Mentre il corteo sfilava per le strade, i borghesi, i negozianti, gli albergatori avevano frettolosamente chiuso le finestre, abbassato le saracinesche e sbarrato le porte. Di fronte a quel futuro, ci si murava nella prigione del presente.
L’unico ostacolo lo oppongono le rotative. I macchinari pesanti della tipografia non si lasciano scalfire dai manganelli, e nemmeno dai pugnali degli Arditi che li circondano ammaliati come grandi scimmie attorno a un meteorite caduto dal cielo sulla terra.

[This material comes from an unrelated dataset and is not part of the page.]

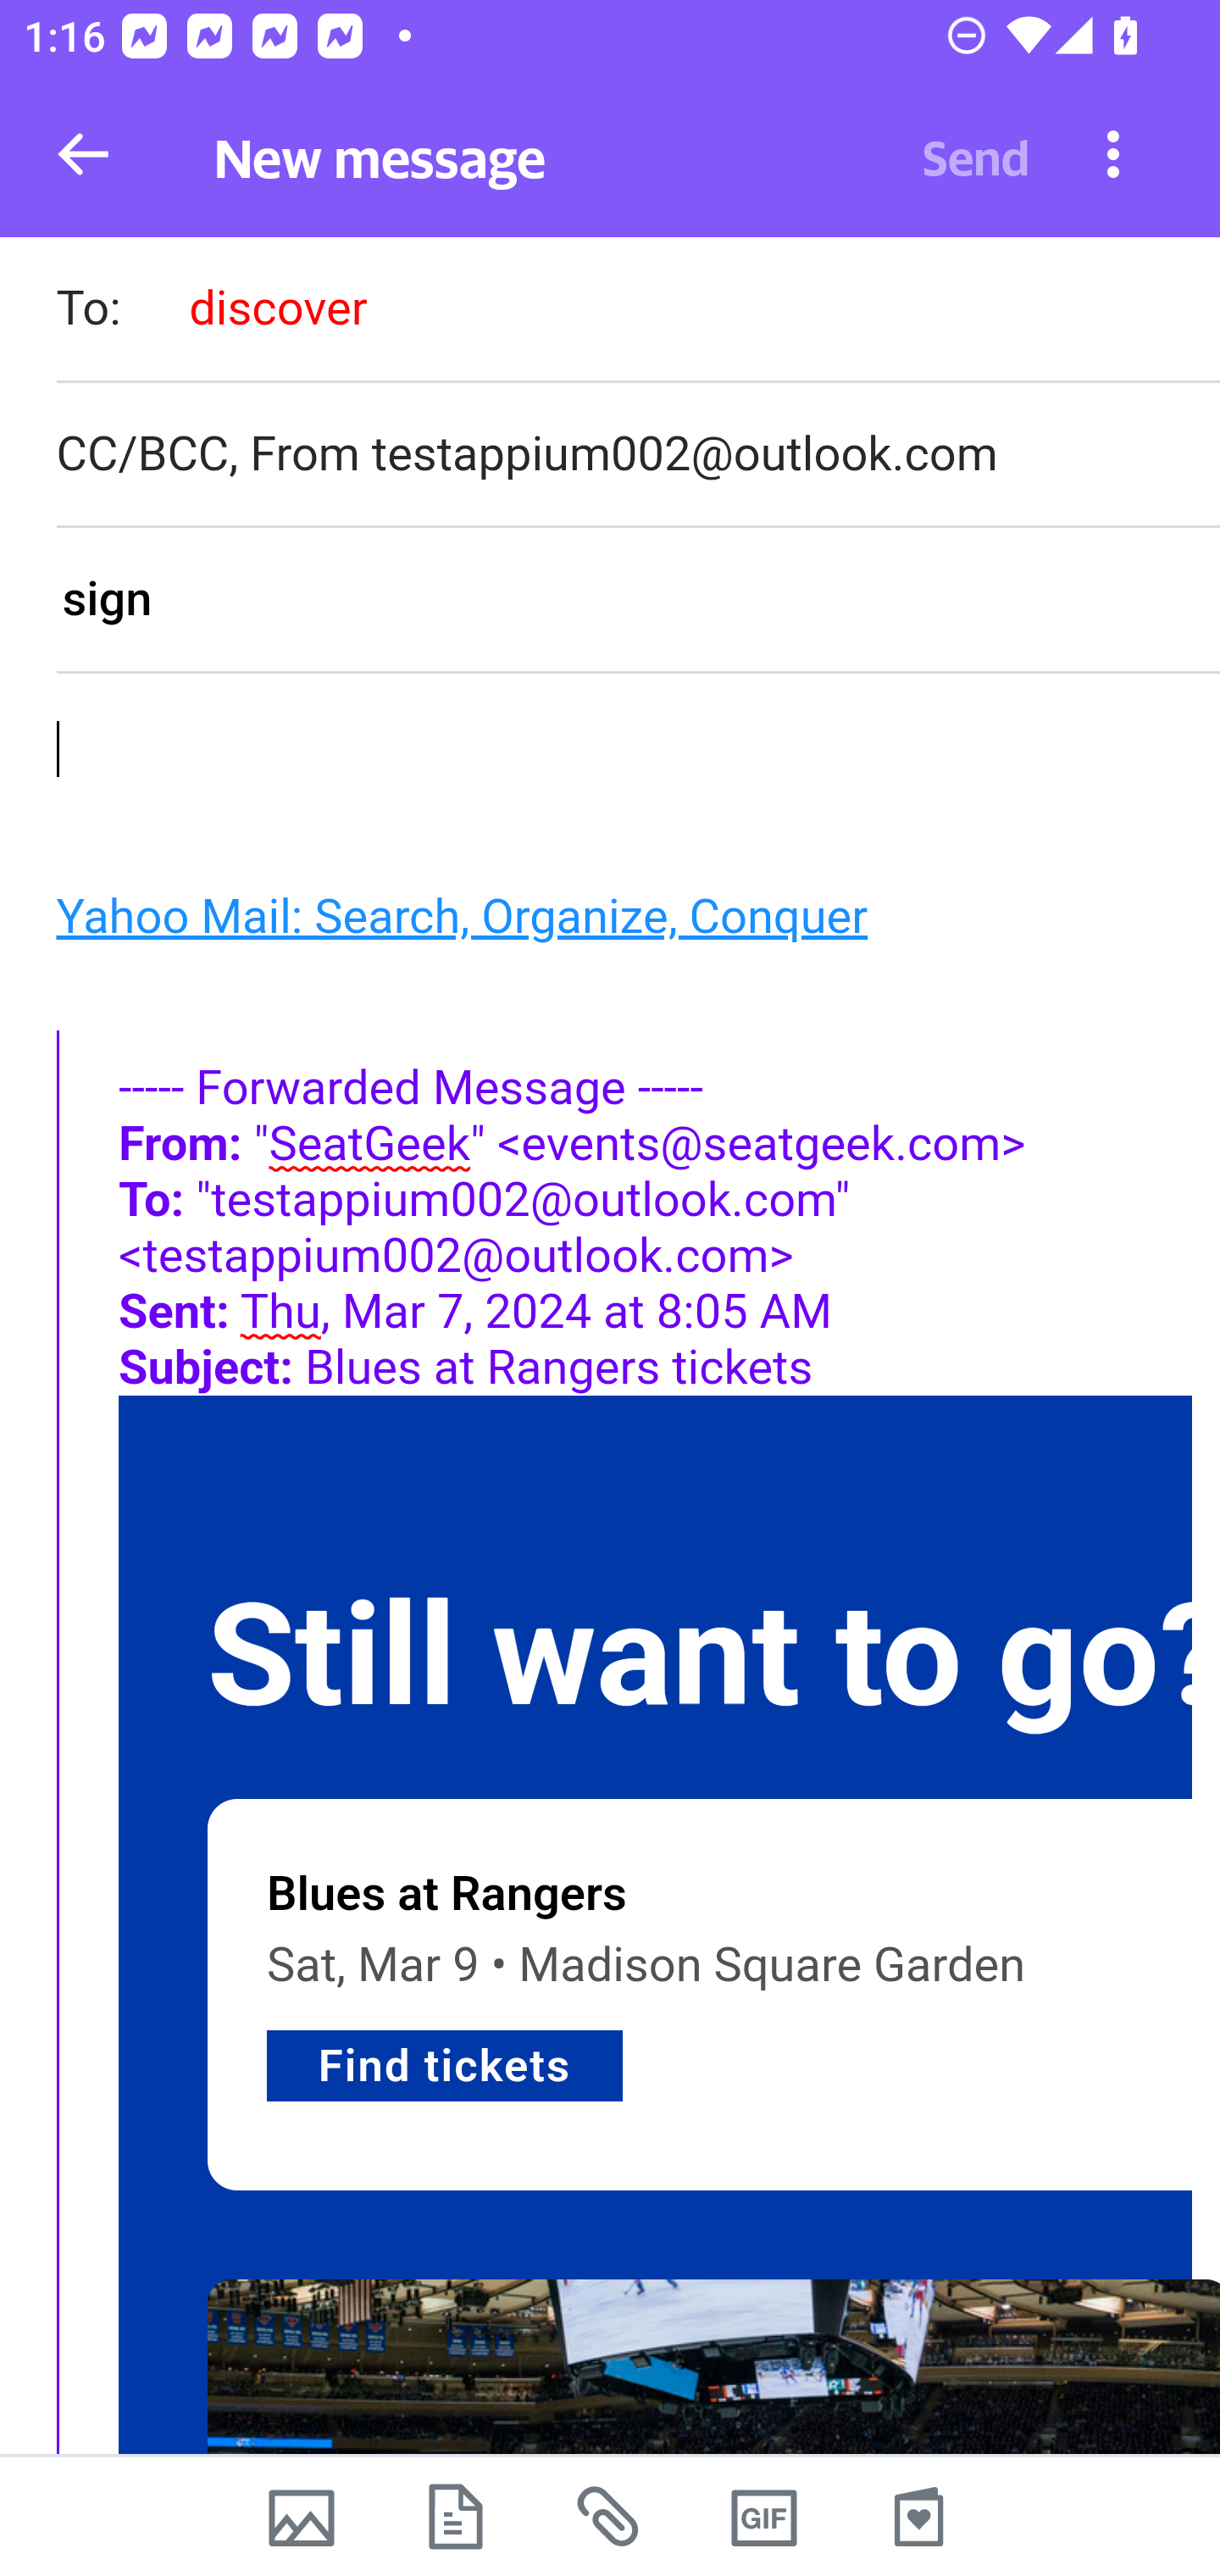 The image size is (1220, 2576). Describe the element at coordinates (446, 2066) in the screenshot. I see `Find tickets` at that location.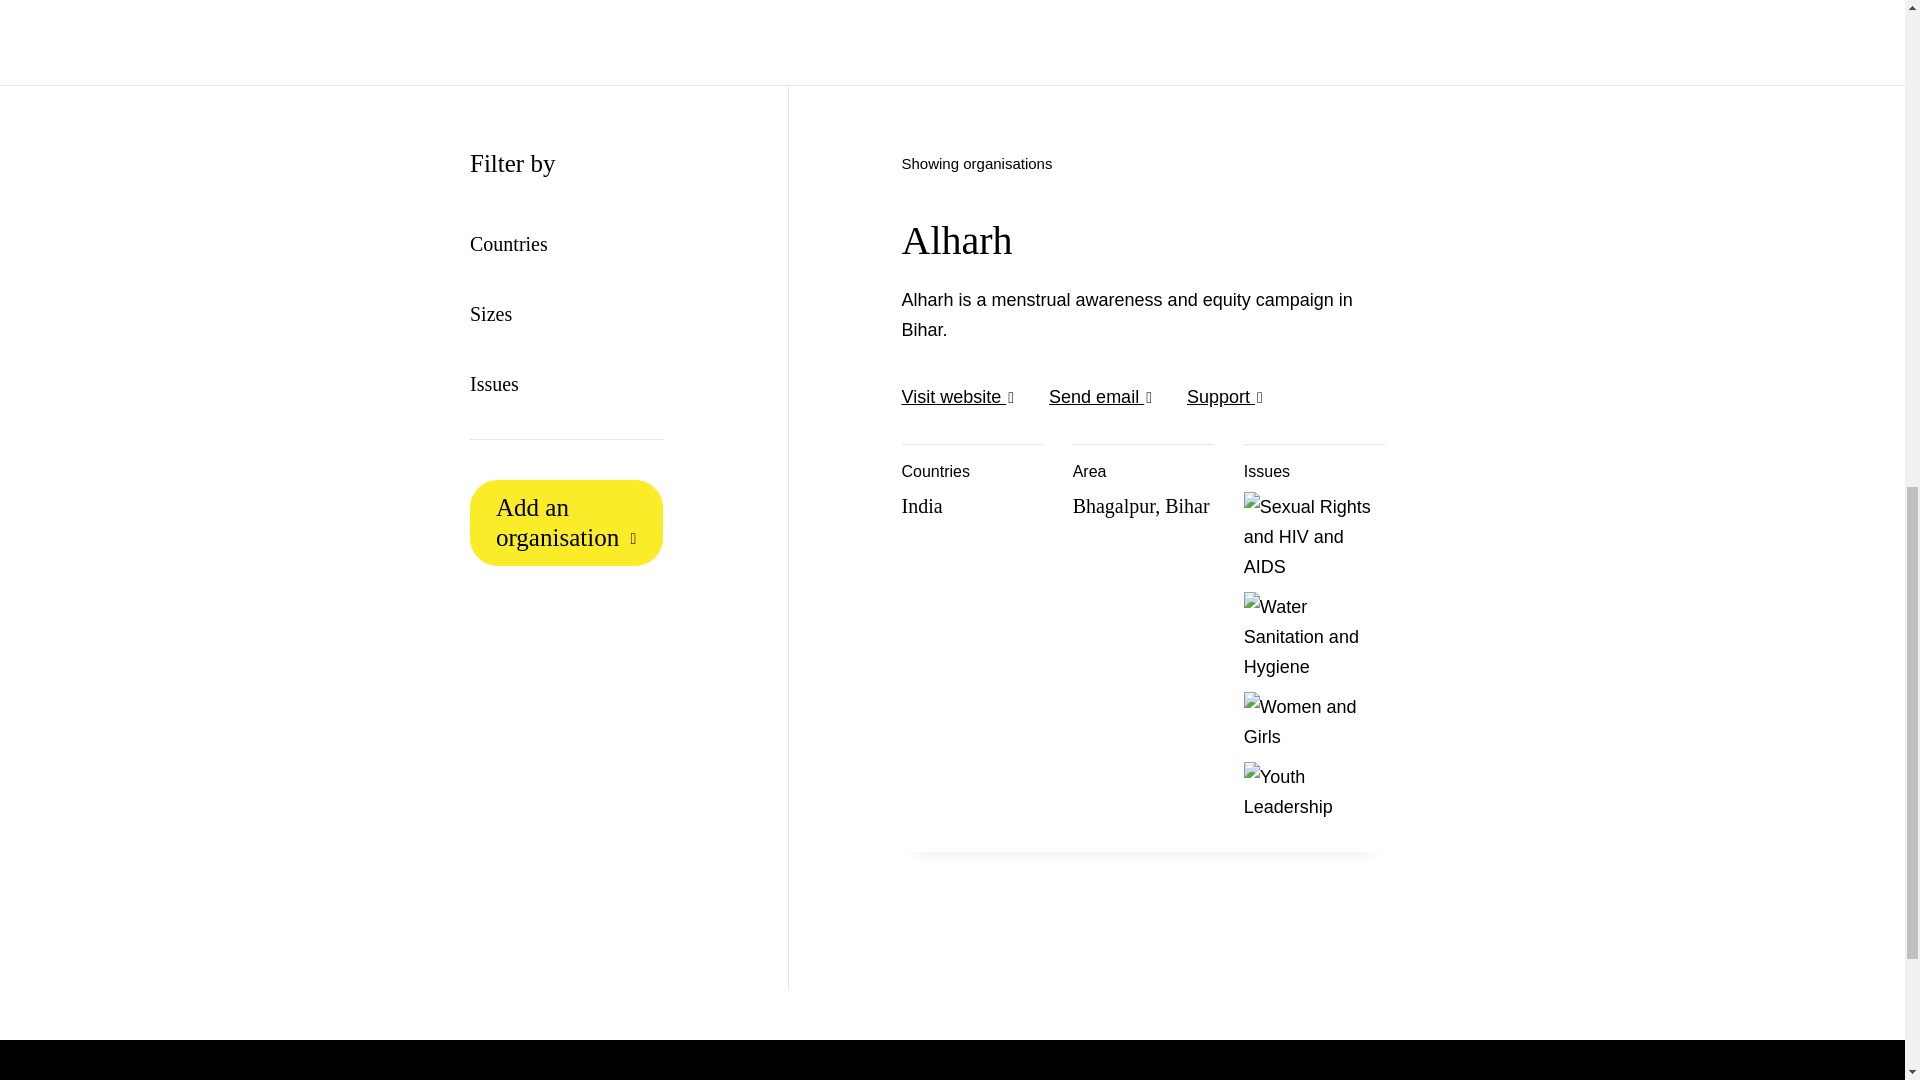 Image resolution: width=1920 pixels, height=1080 pixels. What do you see at coordinates (954, 396) in the screenshot?
I see `Visit website` at bounding box center [954, 396].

Chi sono i fascisti? Che cosa sono? Benito Mussolini, loro ideatore, ritiene l’interrogativo ozioso. Sì, certo… sono qualcosa di nuovo… qualcosa d’inaudito… un antipartito. Ecco… i fascisti sono un antipartito! Fanno dell’antipolitica. Benissimo. Ma poi la ricerca dell’identità si deve fermare qui. L’importante è essere qualcosa che permetta di evitare gli impacci della coerenza, la zavorra dei principi. Le teorie, e la conseguente paralisi, Benito Mussolini le lascia volentieri ai socialisti.
Il problema teorico del programma politico si risolve sradicandolo come un’erba infestante: i fascisti devono soltanto passare all’azione, qualunque tipo di azione.
Fortuna che c’è troppo sole in Italia. Troppo sole, la rivoluzione russa non può venire.
La politica è l’arena dei vizi, non delle virtù. L’unica virtù che richiede è la pazienza.
Noi fascisti, conclude, non abbiamo idee precostituite, la nostra sola dottrina è il fatto.